**Available data**
----------------------------------------

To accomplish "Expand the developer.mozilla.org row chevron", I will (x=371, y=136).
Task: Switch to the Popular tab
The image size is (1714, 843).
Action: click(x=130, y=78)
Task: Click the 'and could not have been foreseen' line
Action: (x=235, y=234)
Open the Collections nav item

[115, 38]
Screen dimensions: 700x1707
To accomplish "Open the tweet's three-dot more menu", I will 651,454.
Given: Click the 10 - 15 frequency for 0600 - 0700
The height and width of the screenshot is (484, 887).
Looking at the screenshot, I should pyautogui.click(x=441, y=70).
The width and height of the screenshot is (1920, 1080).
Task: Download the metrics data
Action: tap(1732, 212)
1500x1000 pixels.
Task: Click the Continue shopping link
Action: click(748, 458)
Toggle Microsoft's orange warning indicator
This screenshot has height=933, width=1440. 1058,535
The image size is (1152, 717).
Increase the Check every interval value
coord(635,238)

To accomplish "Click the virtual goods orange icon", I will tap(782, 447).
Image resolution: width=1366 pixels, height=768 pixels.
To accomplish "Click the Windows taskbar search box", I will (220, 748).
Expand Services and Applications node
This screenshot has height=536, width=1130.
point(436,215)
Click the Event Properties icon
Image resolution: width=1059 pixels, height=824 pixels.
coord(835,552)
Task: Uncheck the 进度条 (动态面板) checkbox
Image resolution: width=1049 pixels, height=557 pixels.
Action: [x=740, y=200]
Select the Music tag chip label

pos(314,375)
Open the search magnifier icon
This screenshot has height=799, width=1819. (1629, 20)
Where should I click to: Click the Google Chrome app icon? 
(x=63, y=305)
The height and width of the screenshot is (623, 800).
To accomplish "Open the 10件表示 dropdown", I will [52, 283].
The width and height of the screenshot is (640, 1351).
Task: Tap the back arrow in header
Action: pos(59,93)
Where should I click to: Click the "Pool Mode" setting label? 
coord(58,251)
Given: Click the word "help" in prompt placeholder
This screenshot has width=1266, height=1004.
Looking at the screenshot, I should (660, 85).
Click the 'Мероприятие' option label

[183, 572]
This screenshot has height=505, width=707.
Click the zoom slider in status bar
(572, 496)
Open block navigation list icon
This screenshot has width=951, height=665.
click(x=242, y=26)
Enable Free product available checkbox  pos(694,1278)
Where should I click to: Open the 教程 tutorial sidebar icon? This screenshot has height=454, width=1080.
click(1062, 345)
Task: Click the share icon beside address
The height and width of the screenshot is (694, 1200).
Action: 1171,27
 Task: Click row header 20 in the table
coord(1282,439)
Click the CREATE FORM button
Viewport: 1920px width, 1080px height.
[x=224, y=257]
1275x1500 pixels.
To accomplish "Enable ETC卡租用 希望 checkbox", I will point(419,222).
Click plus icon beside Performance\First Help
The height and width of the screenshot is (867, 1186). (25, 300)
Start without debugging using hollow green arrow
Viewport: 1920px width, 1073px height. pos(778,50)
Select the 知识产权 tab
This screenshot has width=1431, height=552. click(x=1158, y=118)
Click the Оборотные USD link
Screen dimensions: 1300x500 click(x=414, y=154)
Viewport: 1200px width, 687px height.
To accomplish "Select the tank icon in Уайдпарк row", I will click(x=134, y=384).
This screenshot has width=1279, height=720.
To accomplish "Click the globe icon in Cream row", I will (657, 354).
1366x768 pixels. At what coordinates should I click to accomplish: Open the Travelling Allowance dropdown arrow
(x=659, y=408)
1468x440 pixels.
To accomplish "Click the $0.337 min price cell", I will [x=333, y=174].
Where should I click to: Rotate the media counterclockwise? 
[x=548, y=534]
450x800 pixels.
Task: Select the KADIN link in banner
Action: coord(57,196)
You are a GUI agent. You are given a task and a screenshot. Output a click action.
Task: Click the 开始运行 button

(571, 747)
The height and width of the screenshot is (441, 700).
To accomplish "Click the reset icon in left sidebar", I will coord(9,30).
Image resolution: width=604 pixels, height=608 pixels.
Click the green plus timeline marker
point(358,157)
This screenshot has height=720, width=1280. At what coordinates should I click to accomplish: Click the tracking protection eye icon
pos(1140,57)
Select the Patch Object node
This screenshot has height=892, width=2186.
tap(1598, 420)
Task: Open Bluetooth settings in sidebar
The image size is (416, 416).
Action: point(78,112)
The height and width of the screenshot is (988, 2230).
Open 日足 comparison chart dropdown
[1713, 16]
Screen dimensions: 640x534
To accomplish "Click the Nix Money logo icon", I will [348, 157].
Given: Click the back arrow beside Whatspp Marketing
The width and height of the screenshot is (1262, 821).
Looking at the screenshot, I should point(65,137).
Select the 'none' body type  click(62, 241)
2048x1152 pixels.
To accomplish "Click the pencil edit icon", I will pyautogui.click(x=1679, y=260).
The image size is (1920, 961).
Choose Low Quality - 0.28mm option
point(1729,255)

----------------------------------------

**Problem description**
Return all of the material precisely as written.

**Your solution**
To accomplish "Expand the developer.mozilla.org row chevron", I will (x=371, y=136).
Task: Switch to the Popular tab
The image size is (1714, 843).
Action: click(x=130, y=78)
Task: Click the 'and could not have been foreseen' line
Action: (x=235, y=234)
Open the Collections nav item

[115, 38]
Screen dimensions: 700x1707
To accomplish "Open the tweet's three-dot more menu", I will 651,454.
Given: Click the 10 - 15 frequency for 0600 - 0700
The height and width of the screenshot is (484, 887).
Looking at the screenshot, I should pyautogui.click(x=441, y=70).
The width and height of the screenshot is (1920, 1080).
Task: Download the metrics data
Action: tap(1732, 212)
1500x1000 pixels.
Task: Click the Continue shopping link
Action: click(748, 458)
Toggle Microsoft's orange warning indicator
This screenshot has height=933, width=1440. 1058,535
The image size is (1152, 717).
Increase the Check every interval value
coord(635,238)

To accomplish "Click the virtual goods orange icon", I will tap(782, 447).
Image resolution: width=1366 pixels, height=768 pixels.
To accomplish "Click the Windows taskbar search box", I will (220, 748).
Expand Services and Applications node
This screenshot has height=536, width=1130.
point(436,215)
Click the Event Properties icon
Image resolution: width=1059 pixels, height=824 pixels.
coord(835,552)
Task: Uncheck the 进度条 (动态面板) checkbox
Image resolution: width=1049 pixels, height=557 pixels.
Action: [x=740, y=200]
Select the Music tag chip label

pos(314,375)
Open the search magnifier icon
This screenshot has height=799, width=1819. (1629, 20)
Where should I click to: Click the Google Chrome app icon? 
(x=63, y=305)
The height and width of the screenshot is (623, 800).
To accomplish "Open the 10件表示 dropdown", I will [52, 283].
The width and height of the screenshot is (640, 1351).
Task: Tap the back arrow in header
Action: pos(59,93)
Where should I click to: Click the "Pool Mode" setting label? 
coord(58,251)
Given: Click the word "help" in prompt placeholder
This screenshot has width=1266, height=1004.
Looking at the screenshot, I should (660, 85).
Click the 'Мероприятие' option label

[183, 572]
This screenshot has height=505, width=707.
Click the zoom slider in status bar
(572, 496)
Open block navigation list icon
This screenshot has width=951, height=665.
click(x=242, y=26)
Enable Free product available checkbox  pos(694,1278)
Where should I click to: Open the 教程 tutorial sidebar icon? This screenshot has height=454, width=1080.
click(1062, 345)
Task: Click the share icon beside address
The height and width of the screenshot is (694, 1200).
Action: 1171,27
 Task: Click row header 20 in the table
coord(1282,439)
Click the CREATE FORM button
Viewport: 1920px width, 1080px height.
[x=224, y=257]
1275x1500 pixels.
To accomplish "Enable ETC卡租用 希望 checkbox", I will point(419,222).
Click plus icon beside Performance\First Help
The height and width of the screenshot is (867, 1186). (25, 300)
Start without debugging using hollow green arrow
Viewport: 1920px width, 1073px height. pos(778,50)
Select the 知识产权 tab
This screenshot has width=1431, height=552. click(x=1158, y=118)
Click the Оборотные USD link
Screen dimensions: 1300x500 click(x=414, y=154)
Viewport: 1200px width, 687px height.
To accomplish "Select the tank icon in Уайдпарк row", I will click(x=134, y=384).
This screenshot has width=1279, height=720.
To accomplish "Click the globe icon in Cream row", I will (657, 354).
1366x768 pixels. At what coordinates should I click to accomplish: Open the Travelling Allowance dropdown arrow
(x=659, y=408)
1468x440 pixels.
To accomplish "Click the $0.337 min price cell", I will [x=333, y=174].
Where should I click to: Rotate the media counterclockwise? 
[x=548, y=534]
450x800 pixels.
Task: Select the KADIN link in banner
Action: coord(57,196)
You are a GUI agent. You are given a task and a screenshot. Output a click action.
Task: Click the 开始运行 button

(571, 747)
The height and width of the screenshot is (441, 700).
To accomplish "Click the reset icon in left sidebar", I will coord(9,30).
Image resolution: width=604 pixels, height=608 pixels.
Click the green plus timeline marker
point(358,157)
This screenshot has height=720, width=1280. At what coordinates should I click to accomplish: Click the tracking protection eye icon
pos(1140,57)
Select the Patch Object node
This screenshot has height=892, width=2186.
tap(1598, 420)
Task: Open Bluetooth settings in sidebar
The image size is (416, 416).
Action: point(78,112)
The height and width of the screenshot is (988, 2230).
Open 日足 comparison chart dropdown
[1713, 16]
Screen dimensions: 640x534
To accomplish "Click the Nix Money logo icon", I will [348, 157].
Given: Click the back arrow beside Whatspp Marketing
The width and height of the screenshot is (1262, 821).
Looking at the screenshot, I should point(65,137).
Select the 'none' body type  click(62, 241)
2048x1152 pixels.
To accomplish "Click the pencil edit icon", I will pyautogui.click(x=1679, y=260).
The image size is (1920, 961).
Choose Low Quality - 0.28mm option
point(1729,255)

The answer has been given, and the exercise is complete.